TASK DESCRIPTION:
Put every line of the records below into a numbered list, and leave out the blank lines.

Stored records
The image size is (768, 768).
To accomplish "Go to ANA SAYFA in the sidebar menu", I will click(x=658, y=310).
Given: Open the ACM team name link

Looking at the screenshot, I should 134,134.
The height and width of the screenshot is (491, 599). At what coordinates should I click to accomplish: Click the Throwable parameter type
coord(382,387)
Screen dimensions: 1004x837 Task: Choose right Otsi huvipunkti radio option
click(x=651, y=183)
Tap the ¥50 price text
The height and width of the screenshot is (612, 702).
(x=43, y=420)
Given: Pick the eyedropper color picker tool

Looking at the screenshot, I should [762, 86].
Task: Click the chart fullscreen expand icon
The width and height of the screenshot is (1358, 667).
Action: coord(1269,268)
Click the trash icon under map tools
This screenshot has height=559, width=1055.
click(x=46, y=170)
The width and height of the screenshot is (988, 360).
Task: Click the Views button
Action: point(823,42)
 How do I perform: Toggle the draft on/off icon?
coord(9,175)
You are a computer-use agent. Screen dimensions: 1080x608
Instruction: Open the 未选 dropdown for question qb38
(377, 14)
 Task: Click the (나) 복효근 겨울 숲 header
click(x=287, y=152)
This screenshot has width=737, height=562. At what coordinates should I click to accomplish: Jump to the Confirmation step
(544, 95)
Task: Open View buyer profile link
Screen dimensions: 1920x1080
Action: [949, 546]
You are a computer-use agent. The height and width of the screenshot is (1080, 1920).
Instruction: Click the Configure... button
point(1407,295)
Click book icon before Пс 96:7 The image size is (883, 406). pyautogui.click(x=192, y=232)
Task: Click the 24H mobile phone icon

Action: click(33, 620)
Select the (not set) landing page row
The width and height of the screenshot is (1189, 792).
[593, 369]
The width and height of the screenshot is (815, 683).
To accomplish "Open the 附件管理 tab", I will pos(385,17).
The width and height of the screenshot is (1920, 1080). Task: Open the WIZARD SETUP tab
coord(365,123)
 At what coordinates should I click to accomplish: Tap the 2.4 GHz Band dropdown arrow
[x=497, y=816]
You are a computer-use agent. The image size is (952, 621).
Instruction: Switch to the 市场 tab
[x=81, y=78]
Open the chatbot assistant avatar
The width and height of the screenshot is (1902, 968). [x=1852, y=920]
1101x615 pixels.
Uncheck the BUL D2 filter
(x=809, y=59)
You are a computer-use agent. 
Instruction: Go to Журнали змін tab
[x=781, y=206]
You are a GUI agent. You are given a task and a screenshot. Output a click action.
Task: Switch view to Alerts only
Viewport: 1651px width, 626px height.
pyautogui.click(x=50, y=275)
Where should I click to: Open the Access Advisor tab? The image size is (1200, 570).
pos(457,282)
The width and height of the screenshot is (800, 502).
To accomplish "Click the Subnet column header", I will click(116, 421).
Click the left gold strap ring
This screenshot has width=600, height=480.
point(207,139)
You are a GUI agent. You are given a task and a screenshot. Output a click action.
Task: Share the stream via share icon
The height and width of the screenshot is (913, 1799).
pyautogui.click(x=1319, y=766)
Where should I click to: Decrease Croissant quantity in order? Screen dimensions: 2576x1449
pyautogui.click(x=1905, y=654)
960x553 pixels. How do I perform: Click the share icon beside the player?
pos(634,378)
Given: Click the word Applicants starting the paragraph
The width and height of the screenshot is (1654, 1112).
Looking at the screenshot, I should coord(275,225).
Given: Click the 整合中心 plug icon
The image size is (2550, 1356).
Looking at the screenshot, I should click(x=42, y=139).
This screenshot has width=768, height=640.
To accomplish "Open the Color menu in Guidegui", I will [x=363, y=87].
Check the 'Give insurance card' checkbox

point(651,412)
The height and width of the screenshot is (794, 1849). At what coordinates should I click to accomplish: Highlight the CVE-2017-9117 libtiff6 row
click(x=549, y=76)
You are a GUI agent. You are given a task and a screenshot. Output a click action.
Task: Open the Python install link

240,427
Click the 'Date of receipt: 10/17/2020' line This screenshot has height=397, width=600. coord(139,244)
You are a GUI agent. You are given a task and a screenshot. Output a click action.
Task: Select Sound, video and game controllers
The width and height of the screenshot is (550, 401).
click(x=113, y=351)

TASK ANSWER:
1. The image size is (768, 768).
2. To accomplish "Go to ANA SAYFA in the sidebar menu", I will click(x=658, y=310).
3. Given: Open the ACM team name link
4. Looking at the screenshot, I should 134,134.
5. The height and width of the screenshot is (491, 599). At what coordinates should I click to accomplish: Click the Throwable parameter type
6. coord(382,387)
7. Screen dimensions: 1004x837 Task: Choose right Otsi huvipunkti radio option
8. click(x=651, y=183)
9. Tap the ¥50 price text
10. The height and width of the screenshot is (612, 702).
11. (x=43, y=420)
12. Given: Pick the eyedropper color picker tool
13. Looking at the screenshot, I should [762, 86].
14. Task: Click the chart fullscreen expand icon
15. The width and height of the screenshot is (1358, 667).
16. Action: coord(1269,268)
17. Click the trash icon under map tools
18. This screenshot has height=559, width=1055.
19. click(x=46, y=170)
20. The width and height of the screenshot is (988, 360).
21. Task: Click the Views button
22. Action: point(823,42)
23.  How do I perform: Toggle the draft on/off icon?
24. coord(9,175)
25. You are a computer-use agent. Screen dimensions: 1080x608
26. Instruction: Open the 未选 dropdown for question qb38
27. (377, 14)
28.  Task: Click the (나) 복효근 겨울 숲 header
29. click(x=287, y=152)
30. This screenshot has width=737, height=562. At what coordinates should I click to accomplish: Jump to the Confirmation step
31. (544, 95)
32. Task: Open View buyer profile link
33. Screen dimensions: 1920x1080
34. Action: [949, 546]
35. You are a computer-use agent. The height and width of the screenshot is (1080, 1920).
36. Instruction: Click the Configure... button
37. point(1407,295)
38. Click book icon before Пс 96:7 The image size is (883, 406). pyautogui.click(x=192, y=232)
39. Task: Click the 24H mobile phone icon
40. Action: click(33, 620)
41. Select the (not set) landing page row
42. The width and height of the screenshot is (1189, 792).
43. [593, 369]
44. The width and height of the screenshot is (815, 683).
45. To accomplish "Open the 附件管理 tab", I will pos(385,17).
46. The width and height of the screenshot is (1920, 1080). Task: Open the WIZARD SETUP tab
47. coord(365,123)
48.  At what coordinates should I click to accomplish: Tap the 2.4 GHz Band dropdown arrow
49. [x=497, y=816]
50. You are a computer-use agent. The image size is (952, 621).
51. Instruction: Switch to the 市场 tab
52. [x=81, y=78]
53. Open the chatbot assistant avatar
54. The width and height of the screenshot is (1902, 968). [x=1852, y=920]
55. 1101x615 pixels.
56. Uncheck the BUL D2 filter
57. (x=809, y=59)
58. You are a computer-use agent. 
59. Instruction: Go to Журнали змін tab
60. [x=781, y=206]
61. You are a GUI agent. You are given a task and a screenshot. Output a click action.
62. Task: Switch view to Alerts only
63. Viewport: 1651px width, 626px height.
64. pyautogui.click(x=50, y=275)
65. Where should I click to: Open the Access Advisor tab? The image size is (1200, 570).
66. pos(457,282)
67. The width and height of the screenshot is (800, 502).
68. To accomplish "Click the Subnet column header", I will click(116, 421).
69. Click the left gold strap ring
70. This screenshot has width=600, height=480.
71. point(207,139)
72. You are a GUI agent. You are given a task and a screenshot. Output a click action.
73. Task: Share the stream via share icon
74. The height and width of the screenshot is (913, 1799).
75. pyautogui.click(x=1319, y=766)
76. Where should I click to: Decrease Croissant quantity in order? Screen dimensions: 2576x1449
77. pyautogui.click(x=1905, y=654)
78. 960x553 pixels. How do I perform: Click the share icon beside the player?
79. pos(634,378)
80. Given: Click the word Applicants starting the paragraph
81. The width and height of the screenshot is (1654, 1112).
82. Looking at the screenshot, I should coord(275,225).
83. Given: Click the 整合中心 plug icon
84. The image size is (2550, 1356).
85. Looking at the screenshot, I should click(x=42, y=139).
86. This screenshot has width=768, height=640.
87. To accomplish "Open the Color menu in Guidegui", I will [x=363, y=87].
88. Check the 'Give insurance card' checkbox
89. point(651,412)
90. The height and width of the screenshot is (794, 1849). At what coordinates should I click to accomplish: Highlight the CVE-2017-9117 libtiff6 row
91. click(x=549, y=76)
92. You are a GUI agent. You are given a task and a screenshot. Output a click action.
93. Task: Open the Python install link
94. 240,427
95. Click the 'Date of receipt: 10/17/2020' line This screenshot has height=397, width=600. coord(139,244)
96. You are a GUI agent. You are given a task and a screenshot. Output a click action.
97. Task: Select Sound, video and game controllers
98. The width and height of the screenshot is (550, 401).
99. click(x=113, y=351)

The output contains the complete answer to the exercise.